Dataset entries:

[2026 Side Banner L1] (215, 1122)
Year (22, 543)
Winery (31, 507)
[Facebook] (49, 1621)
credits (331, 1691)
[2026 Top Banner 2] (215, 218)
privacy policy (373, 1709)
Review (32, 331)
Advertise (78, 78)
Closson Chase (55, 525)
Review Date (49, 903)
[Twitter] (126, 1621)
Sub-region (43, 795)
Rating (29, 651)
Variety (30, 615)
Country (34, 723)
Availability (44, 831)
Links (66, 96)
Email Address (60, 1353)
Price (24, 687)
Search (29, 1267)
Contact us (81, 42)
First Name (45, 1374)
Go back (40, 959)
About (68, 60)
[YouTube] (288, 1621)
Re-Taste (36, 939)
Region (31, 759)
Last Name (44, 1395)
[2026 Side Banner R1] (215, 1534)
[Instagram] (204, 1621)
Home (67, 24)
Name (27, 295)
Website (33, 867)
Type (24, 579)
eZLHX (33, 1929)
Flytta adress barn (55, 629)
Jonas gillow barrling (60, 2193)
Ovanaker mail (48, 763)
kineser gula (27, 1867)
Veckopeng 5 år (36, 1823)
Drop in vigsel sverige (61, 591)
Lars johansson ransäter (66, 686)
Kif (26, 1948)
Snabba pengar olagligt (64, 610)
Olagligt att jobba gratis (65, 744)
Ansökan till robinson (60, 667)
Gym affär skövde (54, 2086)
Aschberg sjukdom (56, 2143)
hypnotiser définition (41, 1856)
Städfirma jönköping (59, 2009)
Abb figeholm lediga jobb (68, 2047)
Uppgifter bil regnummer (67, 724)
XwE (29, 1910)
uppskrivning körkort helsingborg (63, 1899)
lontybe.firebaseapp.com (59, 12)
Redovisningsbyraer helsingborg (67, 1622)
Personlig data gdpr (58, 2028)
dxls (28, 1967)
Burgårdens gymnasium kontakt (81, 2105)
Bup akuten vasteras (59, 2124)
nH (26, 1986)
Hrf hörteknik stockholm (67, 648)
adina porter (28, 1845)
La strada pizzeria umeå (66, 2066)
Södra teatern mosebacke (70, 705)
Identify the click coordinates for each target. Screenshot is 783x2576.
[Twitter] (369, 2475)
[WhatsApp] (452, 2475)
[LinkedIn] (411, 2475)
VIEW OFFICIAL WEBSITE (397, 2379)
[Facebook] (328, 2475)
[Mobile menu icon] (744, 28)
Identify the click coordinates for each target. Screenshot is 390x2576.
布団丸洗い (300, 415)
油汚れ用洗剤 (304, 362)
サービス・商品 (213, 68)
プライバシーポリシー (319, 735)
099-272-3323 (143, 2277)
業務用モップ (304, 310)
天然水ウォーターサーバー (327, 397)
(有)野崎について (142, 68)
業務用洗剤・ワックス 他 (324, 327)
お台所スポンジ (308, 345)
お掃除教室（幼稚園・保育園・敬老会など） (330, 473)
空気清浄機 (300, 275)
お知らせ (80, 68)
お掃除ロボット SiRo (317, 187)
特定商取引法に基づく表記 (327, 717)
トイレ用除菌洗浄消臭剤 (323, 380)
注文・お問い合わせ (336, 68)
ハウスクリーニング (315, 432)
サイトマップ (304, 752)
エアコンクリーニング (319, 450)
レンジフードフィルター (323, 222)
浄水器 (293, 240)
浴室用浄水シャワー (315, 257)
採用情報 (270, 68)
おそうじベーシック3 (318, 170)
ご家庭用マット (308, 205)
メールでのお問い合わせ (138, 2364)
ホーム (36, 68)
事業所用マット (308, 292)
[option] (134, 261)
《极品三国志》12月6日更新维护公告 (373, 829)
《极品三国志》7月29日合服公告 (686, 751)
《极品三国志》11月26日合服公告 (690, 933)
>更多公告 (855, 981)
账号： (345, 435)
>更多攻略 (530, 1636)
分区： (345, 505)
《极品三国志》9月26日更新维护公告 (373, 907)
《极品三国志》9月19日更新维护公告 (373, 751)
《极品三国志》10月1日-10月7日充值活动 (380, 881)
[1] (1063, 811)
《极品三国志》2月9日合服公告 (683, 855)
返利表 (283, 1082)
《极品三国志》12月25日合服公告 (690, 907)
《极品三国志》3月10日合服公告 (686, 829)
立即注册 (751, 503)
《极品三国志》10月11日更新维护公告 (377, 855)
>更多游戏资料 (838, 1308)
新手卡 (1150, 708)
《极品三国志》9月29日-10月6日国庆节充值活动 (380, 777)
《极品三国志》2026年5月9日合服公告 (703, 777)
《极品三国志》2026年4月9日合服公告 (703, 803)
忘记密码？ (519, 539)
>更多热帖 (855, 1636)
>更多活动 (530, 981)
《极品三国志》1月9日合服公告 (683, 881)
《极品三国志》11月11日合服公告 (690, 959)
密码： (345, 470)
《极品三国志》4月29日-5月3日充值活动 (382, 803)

About this task: Only a number is wanted here: the count of lines above that contain the word "target".

Task solution: 2